◆ TASK DESCRIPTION ◆
Give the records once more, exactly as they stand.
====================
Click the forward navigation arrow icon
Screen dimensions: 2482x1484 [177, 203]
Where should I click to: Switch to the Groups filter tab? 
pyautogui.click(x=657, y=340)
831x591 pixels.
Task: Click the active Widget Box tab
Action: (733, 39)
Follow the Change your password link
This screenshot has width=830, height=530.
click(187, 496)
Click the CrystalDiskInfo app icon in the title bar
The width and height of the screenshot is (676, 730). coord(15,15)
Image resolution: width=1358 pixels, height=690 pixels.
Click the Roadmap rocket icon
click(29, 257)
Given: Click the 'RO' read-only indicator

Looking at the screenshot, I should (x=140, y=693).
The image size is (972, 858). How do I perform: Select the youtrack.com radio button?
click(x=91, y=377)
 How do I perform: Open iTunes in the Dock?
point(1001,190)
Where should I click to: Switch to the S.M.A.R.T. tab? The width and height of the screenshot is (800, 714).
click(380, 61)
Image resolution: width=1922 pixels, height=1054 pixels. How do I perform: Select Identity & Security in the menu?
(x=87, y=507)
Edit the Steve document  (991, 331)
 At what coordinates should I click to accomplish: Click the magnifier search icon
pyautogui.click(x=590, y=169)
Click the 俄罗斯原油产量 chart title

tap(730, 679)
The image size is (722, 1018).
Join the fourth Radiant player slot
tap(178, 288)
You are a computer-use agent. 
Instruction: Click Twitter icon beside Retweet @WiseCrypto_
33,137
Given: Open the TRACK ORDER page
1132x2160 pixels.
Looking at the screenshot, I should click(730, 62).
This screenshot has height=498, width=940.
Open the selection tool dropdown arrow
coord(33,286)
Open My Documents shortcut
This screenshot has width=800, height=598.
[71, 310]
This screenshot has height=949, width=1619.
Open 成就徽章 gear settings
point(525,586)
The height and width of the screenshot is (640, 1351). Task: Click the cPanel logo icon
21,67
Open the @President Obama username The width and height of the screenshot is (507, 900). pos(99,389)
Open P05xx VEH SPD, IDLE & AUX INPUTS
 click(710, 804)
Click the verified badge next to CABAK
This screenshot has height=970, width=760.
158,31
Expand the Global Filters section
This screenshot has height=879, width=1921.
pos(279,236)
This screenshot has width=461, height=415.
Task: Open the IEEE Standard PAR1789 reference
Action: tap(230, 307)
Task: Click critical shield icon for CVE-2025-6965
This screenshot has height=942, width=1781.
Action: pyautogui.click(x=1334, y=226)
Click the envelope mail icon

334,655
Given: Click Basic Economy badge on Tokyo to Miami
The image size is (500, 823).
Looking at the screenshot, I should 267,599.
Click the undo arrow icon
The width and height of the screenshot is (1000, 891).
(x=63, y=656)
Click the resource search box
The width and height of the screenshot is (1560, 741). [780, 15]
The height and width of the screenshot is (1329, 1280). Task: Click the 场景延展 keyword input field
====================
◆ RESULT BELOW ◆
Click the forward navigation arrow icon
Screen dimensions: 2482x1484 [177, 203]
Where should I click to: Switch to the Groups filter tab? 
pyautogui.click(x=657, y=340)
831x591 pixels.
Task: Click the active Widget Box tab
Action: (733, 39)
Follow the Change your password link
This screenshot has width=830, height=530.
click(187, 496)
Click the CrystalDiskInfo app icon in the title bar
The width and height of the screenshot is (676, 730). coord(15,15)
Image resolution: width=1358 pixels, height=690 pixels.
Click the Roadmap rocket icon
click(29, 257)
Given: Click the 'RO' read-only indicator

Looking at the screenshot, I should (x=140, y=693).
The image size is (972, 858). How do I perform: Select the youtrack.com radio button?
click(x=91, y=377)
 How do I perform: Open iTunes in the Dock?
point(1001,190)
Where should I click to: Switch to the S.M.A.R.T. tab? The width and height of the screenshot is (800, 714).
click(380, 61)
Image resolution: width=1922 pixels, height=1054 pixels. How do I perform: Select Identity & Security in the menu?
(x=87, y=507)
Edit the Steve document  (991, 331)
 At what coordinates should I click to accomplish: Click the magnifier search icon
pyautogui.click(x=590, y=169)
Click the 俄罗斯原油产量 chart title

tap(730, 679)
The image size is (722, 1018).
Join the fourth Radiant player slot
tap(178, 288)
You are a computer-use agent. 
Instruction: Click Twitter icon beside Retweet @WiseCrypto_
33,137
Given: Open the TRACK ORDER page
1132x2160 pixels.
Looking at the screenshot, I should click(730, 62).
This screenshot has height=498, width=940.
Open the selection tool dropdown arrow
coord(33,286)
Open My Documents shortcut
This screenshot has width=800, height=598.
[71, 310]
This screenshot has height=949, width=1619.
Open 成就徽章 gear settings
point(525,586)
The height and width of the screenshot is (640, 1351). Task: Click the cPanel logo icon
21,67
Open the @President Obama username The width and height of the screenshot is (507, 900). pos(99,389)
Open P05xx VEH SPD, IDLE & AUX INPUTS
 click(710, 804)
Click the verified badge next to CABAK
This screenshot has height=970, width=760.
158,31
Expand the Global Filters section
This screenshot has height=879, width=1921.
pos(279,236)
This screenshot has width=461, height=415.
Task: Open the IEEE Standard PAR1789 reference
Action: tap(230, 307)
Task: Click critical shield icon for CVE-2025-6965
This screenshot has height=942, width=1781.
Action: pyautogui.click(x=1334, y=226)
Click the envelope mail icon

334,655
Given: Click Basic Economy badge on Tokyo to Miami
The image size is (500, 823).
Looking at the screenshot, I should 267,599.
Click the undo arrow icon
The width and height of the screenshot is (1000, 891).
(x=63, y=656)
Click the resource search box
The width and height of the screenshot is (1560, 741). [780, 15]
The height and width of the screenshot is (1329, 1280). Task: Click the 场景延展 keyword input field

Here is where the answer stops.